The number of days in the week that you need to prioritise healthy behaviours. Whether it’s a daily walk, vegetables at dinner, whole-food snacks or early nights, aim to make healthy living ‘who you are and what you do’. When it’s a normal part of your life, you’re less likely to fall off the wagon and more likely to do it long term. To make this possible, these healthy behaviours need to be realistic and suit your lifestyle.

Eight is for:

The number of glasses of water to aim for during the day. On hot days or when you exercise for over an hour, you’re likely to need more than this. If your urine is dark yellow, you’re not drinking enough.

Nine is for:

The number of times you need to try a new food or a new habit without giving up. In fact, you shouldn’t give up at all! Taking action, getting out of your comfort zone and doing something different is the key to creating new and lasting behaviours!

Ten is for:

Setting a goal to hit 10,000 steps per day. If you don’t have a step counter, there are step counter apps available to download for smartphones. Keep moving over the festive season to help burn energy and keep many body systems, especially your heart, in tip-top condition.

Eleven is for:

The number of kind, uplifting and encouraging things you need to tell yourself in one day! Looking after your health starts with a positive mind-set and kind self-talk.

Twelve is for:

Listed below are 12 vegetables to aim to try or include regularly in your diet this summer. The research around the health benefits of vegetables, especially for the heart, is clear. You need five cups of vegetables per day – get them in via salads, stir fries, steaming, blanching, cutting them into sticks for snacks, roasting, BBQing, and sautéing.
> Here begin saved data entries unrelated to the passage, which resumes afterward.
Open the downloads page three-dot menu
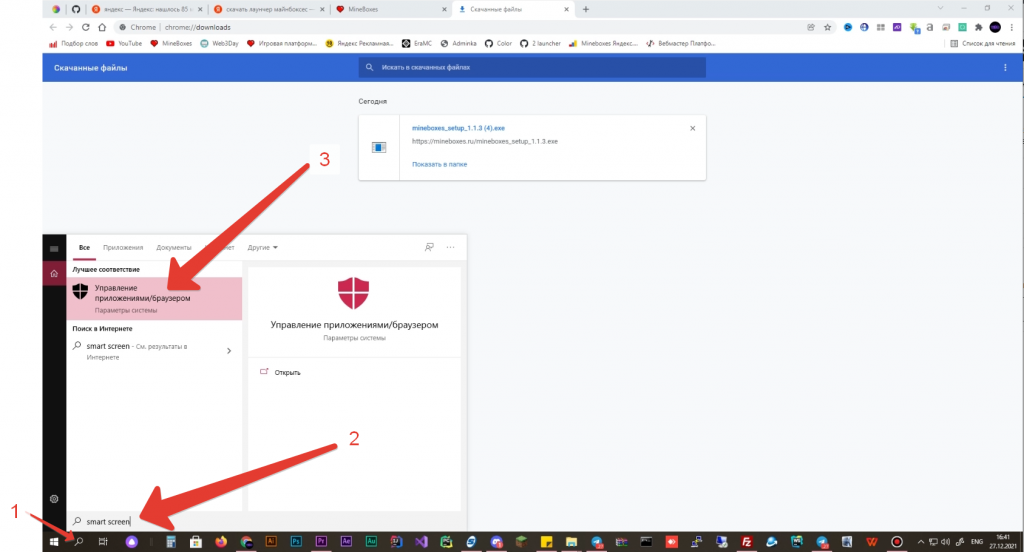This screenshot has height=552, width=1024. pyautogui.click(x=1005, y=68)
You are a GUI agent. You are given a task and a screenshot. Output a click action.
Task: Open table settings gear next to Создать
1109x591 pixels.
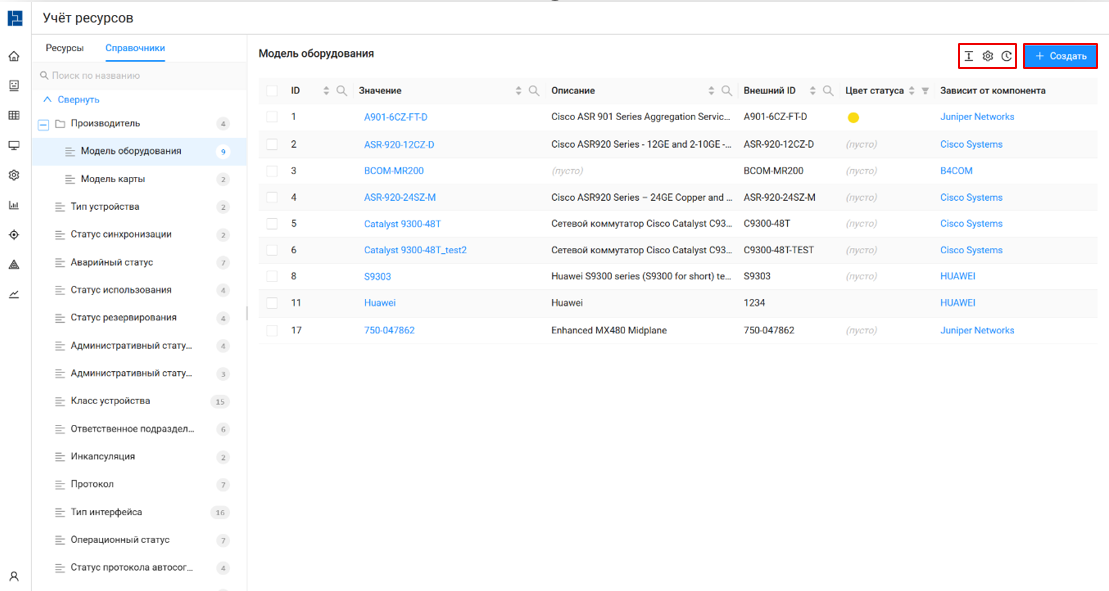click(x=988, y=57)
  • Broccoli or broccolini
  • Asian greens: bok choy, pak choy, choy sum
  • Baby spinach
  • Capsicum
  • Cucumber
  • Tomato
  • Mushrooms
  • Carrots
  • Pumpkin
  • Green beans
  • Snow peas or sugar snap peas
  • Lettuce: rocket, cos, iceberg, coral – any leafy green will do!

 

And of course, there are plenty more than just these 12 – so don’t let this list limit you!

Kate Freeman
Kate Freeman is HRI's resident nutritionist. She is a registered nutritionist from Canberra, Australia and the creator and managing director of the largest private nutrition practice in Canberra, The Healthy Eating Hub. Kate consults, writes, presents and mentors in the field of nutrition and has over 10 years of experience in the industry.